Financial planning from $750,000 to $1 million

Growth inspired by MAO

Very few, if any, consulting firms have all 14 characteristics, but the firms of the future will tick many of these boxes. Most importantly, they will have a plan and focus on achieving that plan. At the top, they must above all have a clear growth strategy.

There are only three ways to grow: mergers, acquisitions and organic growth.

Every business, regardless of size, should have an idea and preferably a formal plan for all three areas. For some, this plan may consist of focusing on one or two areas and doing nothing in the third.

Traditionally, mergers and acquisitions have been grouped together, hence the abbreviation M&A, but mergers can be very different from acquisitions. A merger can be a non-monetary transaction. The most successful mergers are those where the two entities know each other well and share common values ​​and motivations.

Acquisitions, on the other hand, are almost always debt-financed and subject to a competitive bidding process.

Both strategies are important and linked. Mergers increase a company’s balance sheet, which allows for acquisitions. The companies of the future understand the power of mergers and acquisitions to accelerate growth.

They also understand the importance of organic growth.

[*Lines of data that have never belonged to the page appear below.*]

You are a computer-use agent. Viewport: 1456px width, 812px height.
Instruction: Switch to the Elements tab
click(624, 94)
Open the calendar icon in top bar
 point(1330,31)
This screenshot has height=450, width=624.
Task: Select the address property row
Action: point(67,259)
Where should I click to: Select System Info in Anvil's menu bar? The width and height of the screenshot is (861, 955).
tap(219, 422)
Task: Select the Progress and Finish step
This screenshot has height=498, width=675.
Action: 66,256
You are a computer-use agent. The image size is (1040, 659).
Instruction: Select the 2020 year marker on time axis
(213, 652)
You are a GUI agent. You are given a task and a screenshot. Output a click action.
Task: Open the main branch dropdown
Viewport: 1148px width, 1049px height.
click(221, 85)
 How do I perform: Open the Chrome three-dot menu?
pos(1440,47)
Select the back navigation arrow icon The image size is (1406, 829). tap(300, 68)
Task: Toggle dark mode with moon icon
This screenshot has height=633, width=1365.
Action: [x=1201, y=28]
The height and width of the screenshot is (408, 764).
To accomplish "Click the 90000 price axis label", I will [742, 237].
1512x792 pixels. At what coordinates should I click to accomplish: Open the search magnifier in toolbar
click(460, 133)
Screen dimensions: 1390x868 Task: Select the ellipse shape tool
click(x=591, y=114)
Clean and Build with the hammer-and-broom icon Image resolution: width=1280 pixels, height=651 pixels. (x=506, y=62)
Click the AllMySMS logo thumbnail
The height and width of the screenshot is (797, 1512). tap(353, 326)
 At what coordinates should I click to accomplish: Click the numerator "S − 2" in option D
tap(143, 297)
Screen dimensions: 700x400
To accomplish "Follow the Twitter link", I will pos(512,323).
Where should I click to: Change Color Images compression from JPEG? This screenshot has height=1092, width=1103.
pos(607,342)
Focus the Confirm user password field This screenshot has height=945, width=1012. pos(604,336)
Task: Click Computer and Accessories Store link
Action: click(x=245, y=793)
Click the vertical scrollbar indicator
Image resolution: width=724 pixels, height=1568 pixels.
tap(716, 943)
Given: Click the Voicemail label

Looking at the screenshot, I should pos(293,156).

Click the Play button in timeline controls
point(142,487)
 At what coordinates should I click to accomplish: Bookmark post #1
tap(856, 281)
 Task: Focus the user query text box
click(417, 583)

Strong and consistent organic growth is an indication of a company’s competence and capability. It tells potential equity investors that the market wants to buy what a company is offering. It’s the ultimate show of strength.

EBITA is another key metric that funding partners will look at. Companies of the future will have an EBITA target of 30% or more.

Often, investors will look beyond a company’s EBITA margin to see the performance of each frontline resource. They can go further to look at the profitability of each underlying customer.

An experienced finance partner can help businesses mine this type of data to truly understand their business profitability.

By 2030, when the majority of baby boomers will retire, many consulting firms will face major challenges such as succession planning and generational transitions, alongside growth.

Meeting these challenges will require capital.

In order to raise the necessary capital, business owners will need a compelling shareholder value proposition to turn the heads of investors, especially those who are patient.